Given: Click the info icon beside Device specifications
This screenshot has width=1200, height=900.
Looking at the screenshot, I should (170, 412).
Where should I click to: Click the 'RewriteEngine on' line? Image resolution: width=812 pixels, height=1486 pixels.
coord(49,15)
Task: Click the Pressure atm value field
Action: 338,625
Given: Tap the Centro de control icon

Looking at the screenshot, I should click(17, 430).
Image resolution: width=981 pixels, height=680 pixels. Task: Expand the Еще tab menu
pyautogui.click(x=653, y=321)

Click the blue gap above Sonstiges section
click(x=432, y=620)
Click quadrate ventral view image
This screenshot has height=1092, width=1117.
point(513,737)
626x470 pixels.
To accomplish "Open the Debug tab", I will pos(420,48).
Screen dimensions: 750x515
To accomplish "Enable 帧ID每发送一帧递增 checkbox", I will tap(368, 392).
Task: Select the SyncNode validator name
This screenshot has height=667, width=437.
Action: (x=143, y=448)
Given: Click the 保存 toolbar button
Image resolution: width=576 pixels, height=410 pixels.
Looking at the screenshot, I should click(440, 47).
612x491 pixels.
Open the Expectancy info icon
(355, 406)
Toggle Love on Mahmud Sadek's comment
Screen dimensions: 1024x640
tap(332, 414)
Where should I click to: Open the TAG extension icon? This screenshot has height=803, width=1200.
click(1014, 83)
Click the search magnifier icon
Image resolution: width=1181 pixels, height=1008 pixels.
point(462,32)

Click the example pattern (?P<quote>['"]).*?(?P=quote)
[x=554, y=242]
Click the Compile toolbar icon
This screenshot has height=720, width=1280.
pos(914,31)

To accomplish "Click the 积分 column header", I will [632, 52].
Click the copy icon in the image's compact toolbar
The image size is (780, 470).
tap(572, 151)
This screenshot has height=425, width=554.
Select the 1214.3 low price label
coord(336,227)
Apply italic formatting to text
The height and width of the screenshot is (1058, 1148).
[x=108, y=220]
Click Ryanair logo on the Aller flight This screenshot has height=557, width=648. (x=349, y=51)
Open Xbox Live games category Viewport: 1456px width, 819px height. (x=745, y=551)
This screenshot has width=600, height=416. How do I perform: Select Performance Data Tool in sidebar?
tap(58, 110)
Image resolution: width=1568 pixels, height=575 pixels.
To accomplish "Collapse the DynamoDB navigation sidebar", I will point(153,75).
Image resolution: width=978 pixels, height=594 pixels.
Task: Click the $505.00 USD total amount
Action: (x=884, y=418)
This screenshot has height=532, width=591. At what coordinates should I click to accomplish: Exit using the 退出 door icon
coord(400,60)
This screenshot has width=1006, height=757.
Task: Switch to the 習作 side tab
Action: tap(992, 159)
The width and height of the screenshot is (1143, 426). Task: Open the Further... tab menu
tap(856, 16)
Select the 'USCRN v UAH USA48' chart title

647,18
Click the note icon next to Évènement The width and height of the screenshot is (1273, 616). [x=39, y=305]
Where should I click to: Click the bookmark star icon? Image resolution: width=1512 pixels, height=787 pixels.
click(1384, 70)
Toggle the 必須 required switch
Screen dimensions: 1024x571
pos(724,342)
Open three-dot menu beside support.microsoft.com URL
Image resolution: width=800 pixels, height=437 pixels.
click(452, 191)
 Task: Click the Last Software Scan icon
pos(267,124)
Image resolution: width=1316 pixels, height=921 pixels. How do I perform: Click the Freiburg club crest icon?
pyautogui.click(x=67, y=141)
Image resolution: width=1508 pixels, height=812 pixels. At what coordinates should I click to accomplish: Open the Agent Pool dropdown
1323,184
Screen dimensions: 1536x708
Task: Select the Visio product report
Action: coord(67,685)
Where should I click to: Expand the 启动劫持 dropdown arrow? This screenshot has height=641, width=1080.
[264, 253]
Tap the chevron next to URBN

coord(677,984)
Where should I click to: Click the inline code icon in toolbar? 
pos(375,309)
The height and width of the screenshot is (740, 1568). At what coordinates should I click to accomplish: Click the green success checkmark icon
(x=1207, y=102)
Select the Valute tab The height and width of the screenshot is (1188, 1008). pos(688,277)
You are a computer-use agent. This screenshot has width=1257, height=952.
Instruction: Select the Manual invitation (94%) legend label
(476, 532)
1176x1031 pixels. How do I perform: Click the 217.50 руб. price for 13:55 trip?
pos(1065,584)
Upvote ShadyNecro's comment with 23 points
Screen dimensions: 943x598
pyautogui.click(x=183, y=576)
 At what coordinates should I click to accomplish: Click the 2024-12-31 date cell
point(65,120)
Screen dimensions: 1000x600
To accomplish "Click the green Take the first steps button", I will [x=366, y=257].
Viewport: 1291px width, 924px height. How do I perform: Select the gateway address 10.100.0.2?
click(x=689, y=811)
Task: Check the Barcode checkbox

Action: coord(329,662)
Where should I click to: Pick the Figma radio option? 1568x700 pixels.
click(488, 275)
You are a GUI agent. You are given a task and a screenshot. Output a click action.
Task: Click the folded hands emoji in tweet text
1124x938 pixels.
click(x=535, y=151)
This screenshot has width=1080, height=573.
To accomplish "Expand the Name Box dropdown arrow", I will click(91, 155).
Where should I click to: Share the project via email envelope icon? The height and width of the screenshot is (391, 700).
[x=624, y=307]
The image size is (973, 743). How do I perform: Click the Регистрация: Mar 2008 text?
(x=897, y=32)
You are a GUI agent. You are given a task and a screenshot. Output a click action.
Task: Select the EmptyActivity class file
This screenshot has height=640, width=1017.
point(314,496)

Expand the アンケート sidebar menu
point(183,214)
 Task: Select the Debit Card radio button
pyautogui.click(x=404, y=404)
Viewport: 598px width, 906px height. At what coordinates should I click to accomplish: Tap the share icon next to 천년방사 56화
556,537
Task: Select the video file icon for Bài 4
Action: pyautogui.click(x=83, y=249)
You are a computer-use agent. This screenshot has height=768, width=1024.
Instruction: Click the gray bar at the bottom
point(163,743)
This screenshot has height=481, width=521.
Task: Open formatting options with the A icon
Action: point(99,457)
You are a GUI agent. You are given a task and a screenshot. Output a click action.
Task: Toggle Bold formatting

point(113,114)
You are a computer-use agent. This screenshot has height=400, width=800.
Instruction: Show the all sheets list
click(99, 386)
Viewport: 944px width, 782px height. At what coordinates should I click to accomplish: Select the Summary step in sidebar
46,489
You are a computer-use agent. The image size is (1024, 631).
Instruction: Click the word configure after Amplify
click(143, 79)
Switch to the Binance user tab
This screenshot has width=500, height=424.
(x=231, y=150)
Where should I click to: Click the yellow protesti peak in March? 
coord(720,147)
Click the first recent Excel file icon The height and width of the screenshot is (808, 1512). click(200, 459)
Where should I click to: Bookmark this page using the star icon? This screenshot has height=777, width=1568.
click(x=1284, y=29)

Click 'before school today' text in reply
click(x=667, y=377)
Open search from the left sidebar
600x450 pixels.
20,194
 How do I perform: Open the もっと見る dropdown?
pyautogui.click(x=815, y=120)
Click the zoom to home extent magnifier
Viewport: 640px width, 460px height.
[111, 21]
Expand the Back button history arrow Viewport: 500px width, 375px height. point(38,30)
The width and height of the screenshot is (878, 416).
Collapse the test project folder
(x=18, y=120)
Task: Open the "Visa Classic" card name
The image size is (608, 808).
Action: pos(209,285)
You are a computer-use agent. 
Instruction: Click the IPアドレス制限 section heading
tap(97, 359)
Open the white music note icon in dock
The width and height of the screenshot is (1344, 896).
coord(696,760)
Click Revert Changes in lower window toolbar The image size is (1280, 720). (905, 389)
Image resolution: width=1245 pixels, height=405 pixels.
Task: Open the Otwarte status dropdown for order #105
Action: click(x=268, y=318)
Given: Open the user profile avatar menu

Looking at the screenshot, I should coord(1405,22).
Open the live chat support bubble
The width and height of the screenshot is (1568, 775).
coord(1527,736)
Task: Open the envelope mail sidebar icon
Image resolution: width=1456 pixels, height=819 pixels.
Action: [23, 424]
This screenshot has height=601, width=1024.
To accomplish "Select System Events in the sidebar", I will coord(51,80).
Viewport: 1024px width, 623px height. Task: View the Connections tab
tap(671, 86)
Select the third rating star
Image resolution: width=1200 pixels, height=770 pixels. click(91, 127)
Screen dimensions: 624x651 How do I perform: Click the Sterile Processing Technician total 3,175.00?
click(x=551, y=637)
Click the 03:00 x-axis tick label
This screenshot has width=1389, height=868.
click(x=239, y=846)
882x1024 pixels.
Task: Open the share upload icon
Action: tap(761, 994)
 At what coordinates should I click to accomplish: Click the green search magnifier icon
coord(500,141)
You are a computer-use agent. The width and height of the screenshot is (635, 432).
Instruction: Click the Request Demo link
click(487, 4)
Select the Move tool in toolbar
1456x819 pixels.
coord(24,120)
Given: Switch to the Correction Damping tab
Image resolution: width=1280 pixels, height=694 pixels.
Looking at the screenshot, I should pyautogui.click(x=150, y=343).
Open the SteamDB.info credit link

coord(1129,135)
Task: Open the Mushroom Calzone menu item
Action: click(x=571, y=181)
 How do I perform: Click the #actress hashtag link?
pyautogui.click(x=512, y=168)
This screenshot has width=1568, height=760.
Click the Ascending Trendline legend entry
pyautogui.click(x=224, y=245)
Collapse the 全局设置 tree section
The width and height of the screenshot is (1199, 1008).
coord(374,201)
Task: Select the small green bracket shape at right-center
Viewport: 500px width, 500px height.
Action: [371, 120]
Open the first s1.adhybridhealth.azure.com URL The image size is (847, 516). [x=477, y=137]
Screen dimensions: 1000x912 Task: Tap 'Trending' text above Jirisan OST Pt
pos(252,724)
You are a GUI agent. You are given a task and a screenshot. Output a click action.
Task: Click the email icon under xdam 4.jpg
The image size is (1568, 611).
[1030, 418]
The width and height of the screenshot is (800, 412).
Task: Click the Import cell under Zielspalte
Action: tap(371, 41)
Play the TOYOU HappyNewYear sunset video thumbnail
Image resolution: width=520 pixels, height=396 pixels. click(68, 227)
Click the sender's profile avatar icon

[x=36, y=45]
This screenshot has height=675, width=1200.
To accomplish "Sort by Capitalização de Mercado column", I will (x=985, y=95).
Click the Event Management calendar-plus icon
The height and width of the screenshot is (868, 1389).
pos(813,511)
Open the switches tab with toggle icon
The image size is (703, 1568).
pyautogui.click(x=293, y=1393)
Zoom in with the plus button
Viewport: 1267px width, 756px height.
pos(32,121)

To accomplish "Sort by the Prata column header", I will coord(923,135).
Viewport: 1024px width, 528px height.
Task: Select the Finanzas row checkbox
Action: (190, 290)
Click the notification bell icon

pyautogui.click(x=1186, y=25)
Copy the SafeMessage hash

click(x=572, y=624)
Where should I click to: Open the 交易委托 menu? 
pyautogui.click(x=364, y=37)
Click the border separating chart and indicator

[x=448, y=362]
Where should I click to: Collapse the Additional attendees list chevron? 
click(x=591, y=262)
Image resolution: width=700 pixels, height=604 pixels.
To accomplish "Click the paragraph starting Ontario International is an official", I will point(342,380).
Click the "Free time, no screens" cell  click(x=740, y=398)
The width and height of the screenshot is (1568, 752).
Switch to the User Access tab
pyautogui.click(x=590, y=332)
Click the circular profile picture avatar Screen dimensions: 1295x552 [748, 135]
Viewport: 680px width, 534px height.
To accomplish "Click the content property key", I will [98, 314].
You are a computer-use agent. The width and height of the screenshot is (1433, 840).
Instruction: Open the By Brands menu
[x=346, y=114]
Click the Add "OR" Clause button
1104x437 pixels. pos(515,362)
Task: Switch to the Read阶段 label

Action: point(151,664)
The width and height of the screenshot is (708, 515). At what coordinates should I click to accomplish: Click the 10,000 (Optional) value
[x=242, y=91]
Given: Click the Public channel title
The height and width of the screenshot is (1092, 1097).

= = = =

# [THE TASK]
Please count the lines that hold "note" in this data and report the total alone.

# [EXERCISE OUTPUT]
2